_Stated problem_: Can you copy every one of the records below line for line, without changing a single character?
===== Records shown
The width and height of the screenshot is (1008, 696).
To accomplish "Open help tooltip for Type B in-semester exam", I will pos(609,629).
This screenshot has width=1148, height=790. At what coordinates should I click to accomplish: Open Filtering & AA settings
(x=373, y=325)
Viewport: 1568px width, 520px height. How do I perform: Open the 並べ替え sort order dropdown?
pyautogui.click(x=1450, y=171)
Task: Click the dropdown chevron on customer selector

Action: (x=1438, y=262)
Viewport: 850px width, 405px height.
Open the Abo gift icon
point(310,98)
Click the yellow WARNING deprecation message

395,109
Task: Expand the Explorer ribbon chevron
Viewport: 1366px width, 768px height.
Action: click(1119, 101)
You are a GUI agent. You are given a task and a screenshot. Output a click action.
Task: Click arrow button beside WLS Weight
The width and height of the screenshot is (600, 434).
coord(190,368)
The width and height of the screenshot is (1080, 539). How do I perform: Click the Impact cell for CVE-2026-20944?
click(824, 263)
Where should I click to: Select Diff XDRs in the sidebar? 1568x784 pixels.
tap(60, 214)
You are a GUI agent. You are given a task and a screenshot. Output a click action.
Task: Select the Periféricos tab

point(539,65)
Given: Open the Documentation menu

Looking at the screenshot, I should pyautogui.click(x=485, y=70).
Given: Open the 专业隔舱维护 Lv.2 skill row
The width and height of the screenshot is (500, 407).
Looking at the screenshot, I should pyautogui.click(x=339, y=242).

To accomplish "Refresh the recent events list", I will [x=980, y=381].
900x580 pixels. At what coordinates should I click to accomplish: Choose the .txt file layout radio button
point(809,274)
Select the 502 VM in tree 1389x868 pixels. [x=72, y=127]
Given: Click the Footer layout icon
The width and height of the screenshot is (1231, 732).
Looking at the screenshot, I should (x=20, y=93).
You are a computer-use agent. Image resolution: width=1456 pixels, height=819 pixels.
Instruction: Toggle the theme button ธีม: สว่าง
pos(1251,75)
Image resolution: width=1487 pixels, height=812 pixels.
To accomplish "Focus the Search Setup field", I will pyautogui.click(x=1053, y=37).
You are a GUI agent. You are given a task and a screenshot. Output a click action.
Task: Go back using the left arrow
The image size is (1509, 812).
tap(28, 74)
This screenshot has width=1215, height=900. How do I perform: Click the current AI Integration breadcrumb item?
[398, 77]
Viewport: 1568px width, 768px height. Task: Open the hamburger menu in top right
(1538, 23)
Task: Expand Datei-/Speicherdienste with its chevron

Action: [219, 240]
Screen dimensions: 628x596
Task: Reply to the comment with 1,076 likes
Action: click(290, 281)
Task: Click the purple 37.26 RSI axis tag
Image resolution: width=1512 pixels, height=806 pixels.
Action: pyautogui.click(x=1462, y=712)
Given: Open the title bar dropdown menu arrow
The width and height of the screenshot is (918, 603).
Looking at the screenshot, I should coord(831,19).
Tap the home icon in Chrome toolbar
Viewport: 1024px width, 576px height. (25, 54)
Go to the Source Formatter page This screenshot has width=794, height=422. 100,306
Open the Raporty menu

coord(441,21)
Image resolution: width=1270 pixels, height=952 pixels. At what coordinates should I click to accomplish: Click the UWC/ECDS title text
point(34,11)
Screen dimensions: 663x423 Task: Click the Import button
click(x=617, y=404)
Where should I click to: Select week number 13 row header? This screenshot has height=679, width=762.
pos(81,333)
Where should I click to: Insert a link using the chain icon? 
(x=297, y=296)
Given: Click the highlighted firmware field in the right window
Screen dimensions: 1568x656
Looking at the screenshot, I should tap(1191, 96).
==========
_Solution for this problem_:
The width and height of the screenshot is (1008, 696).
To accomplish "Open help tooltip for Type B in-semester exam", I will pos(609,629).
This screenshot has width=1148, height=790. At what coordinates should I click to accomplish: Open Filtering & AA settings
(x=373, y=325)
Viewport: 1568px width, 520px height. How do I perform: Open the 並べ替え sort order dropdown?
pyautogui.click(x=1450, y=171)
Task: Click the dropdown chevron on customer selector

Action: (x=1438, y=262)
Viewport: 850px width, 405px height.
Open the Abo gift icon
point(310,98)
Click the yellow WARNING deprecation message

395,109
Task: Expand the Explorer ribbon chevron
Viewport: 1366px width, 768px height.
Action: click(1119, 101)
You are a GUI agent. You are given a task and a screenshot. Output a click action.
Task: Click arrow button beside WLS Weight
The width and height of the screenshot is (600, 434).
coord(190,368)
The width and height of the screenshot is (1080, 539). How do I perform: Click the Impact cell for CVE-2026-20944?
click(824, 263)
Where should I click to: Select Diff XDRs in the sidebar? 1568x784 pixels.
tap(60, 214)
You are a GUI agent. You are given a task and a screenshot. Output a click action.
Task: Select the Periféricos tab

point(539,65)
Given: Open the Documentation menu

Looking at the screenshot, I should pyautogui.click(x=485, y=70).
Given: Open the 专业隔舱维护 Lv.2 skill row
The width and height of the screenshot is (500, 407).
Looking at the screenshot, I should pyautogui.click(x=339, y=242).

To accomplish "Refresh the recent events list", I will [x=980, y=381].
900x580 pixels. At what coordinates should I click to accomplish: Choose the .txt file layout radio button
point(809,274)
Select the 502 VM in tree 1389x868 pixels. [x=72, y=127]
Given: Click the Footer layout icon
The width and height of the screenshot is (1231, 732).
Looking at the screenshot, I should (x=20, y=93).
You are a computer-use agent. Image resolution: width=1456 pixels, height=819 pixels.
Instruction: Toggle the theme button ธีม: สว่าง
pos(1251,75)
Image resolution: width=1487 pixels, height=812 pixels.
To accomplish "Focus the Search Setup field", I will pyautogui.click(x=1053, y=37).
You are a GUI agent. You are given a task and a screenshot. Output a click action.
Task: Go back using the left arrow
The image size is (1509, 812).
tap(28, 74)
This screenshot has width=1215, height=900. How do I perform: Click the current AI Integration breadcrumb item?
[398, 77]
Viewport: 1568px width, 768px height. Task: Open the hamburger menu in top right
(1538, 23)
Task: Expand Datei-/Speicherdienste with its chevron

Action: [219, 240]
Screen dimensions: 628x596
Task: Reply to the comment with 1,076 likes
Action: click(290, 281)
Task: Click the purple 37.26 RSI axis tag
Image resolution: width=1512 pixels, height=806 pixels.
Action: pyautogui.click(x=1462, y=712)
Given: Open the title bar dropdown menu arrow
The width and height of the screenshot is (918, 603).
Looking at the screenshot, I should coord(831,19).
Tap the home icon in Chrome toolbar
Viewport: 1024px width, 576px height. (25, 54)
Go to the Source Formatter page This screenshot has width=794, height=422. 100,306
Open the Raporty menu

coord(441,21)
Image resolution: width=1270 pixels, height=952 pixels. At what coordinates should I click to accomplish: Click the UWC/ECDS title text
point(34,11)
Screen dimensions: 663x423 Task: Click the Import button
click(x=617, y=404)
Where should I click to: Select week number 13 row header? This screenshot has height=679, width=762.
pos(81,333)
Where should I click to: Insert a link using the chain icon? 
(x=297, y=296)
Given: Click the highlighted firmware field in the right window
Screen dimensions: 1568x656
Looking at the screenshot, I should tap(1191, 96).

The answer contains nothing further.